IEEE Journal of Photovoltaics 8 (2018), No.6, pp.1546-1552
ISSN: 2156-3381
ISSN: 2156-3403
Journal Article
Fraunhofer ISE ()
Photovoltaik; Silicium-Photovoltaik; Herstellung und Analyse von hocheffizienten Solarzellen

The main goal of a solar cell's contact is to simultaneously minimize the contact resistivity ρ cont and the effective recombination, the latter often expressed via J 0,cont . To model the resulting solar cell characteristics, the simplest approach is to use those two measurable quantities as an effective boundary condition. Within crystalline silicon solar cell modeling, this “lumped” modeling approach is well valid for classical contacts, which feature high doping near the surface. Contacts to lowly doped silicon in contrast require a suitable stack of materials deposited onto the absorber surface to simultaneously induce band bending via an electrical barrier (field-effect passivation), provide chemical passivation, and efficiently extract majority carriers.
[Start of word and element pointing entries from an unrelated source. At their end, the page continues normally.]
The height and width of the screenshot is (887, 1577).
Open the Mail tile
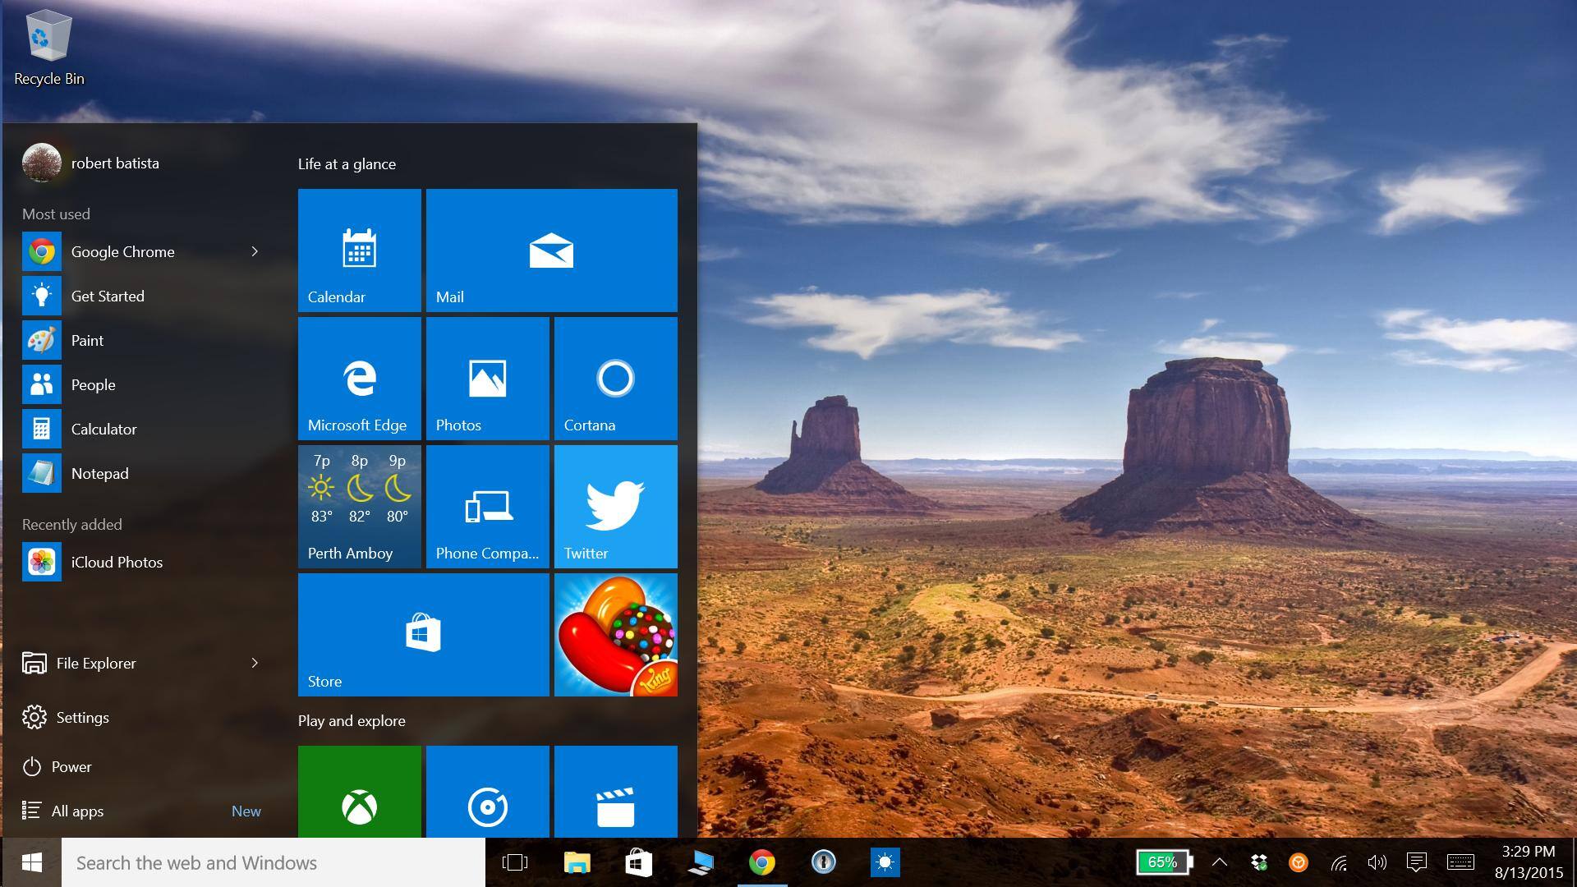coord(550,250)
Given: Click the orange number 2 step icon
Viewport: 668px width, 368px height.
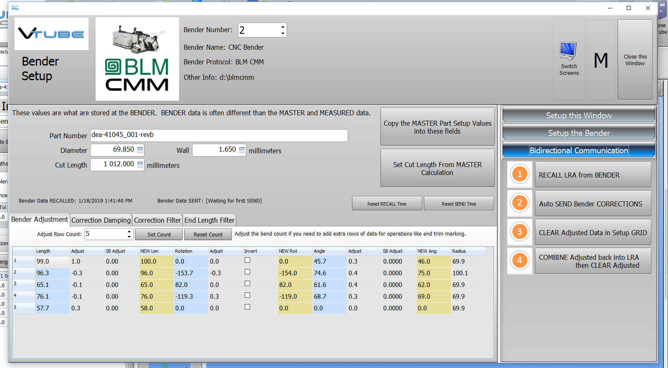Looking at the screenshot, I should click(519, 203).
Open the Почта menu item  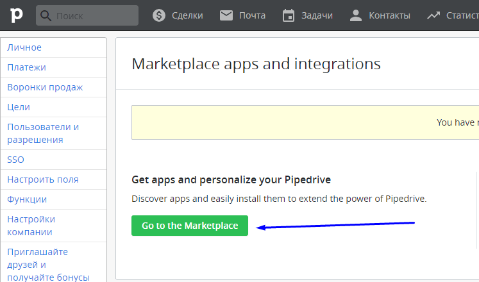click(253, 15)
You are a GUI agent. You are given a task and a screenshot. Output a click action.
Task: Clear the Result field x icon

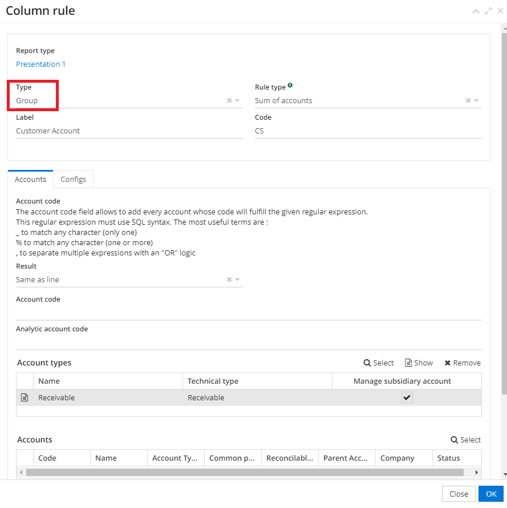(x=229, y=279)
Such “passivating contacts” often show effects not reproducible by the lumped modeling approach, e.g., non-ohmic contact resistivity, injection-dependent recombination, and voltage drops independent of current extraction. In this paper, we explore the suitability of the basic metal-insulator-semiconductor theory, employed as a boundary condition to a numerical model of the semiconductor transport in the absorber, to represent such effects of passivating contacts. We show that with only very few input parameters, several relevant experimental observations can be quantitatively replicated: temperature dependence of the fill factor of solar cells featuring tunnel-oxide passivating contacts, as well as implied versus external open-circuit voltage losses for heterojunction solar cells. While being the focus of this paper, the presented approach is well applicable also beyond crystalline silicon cells.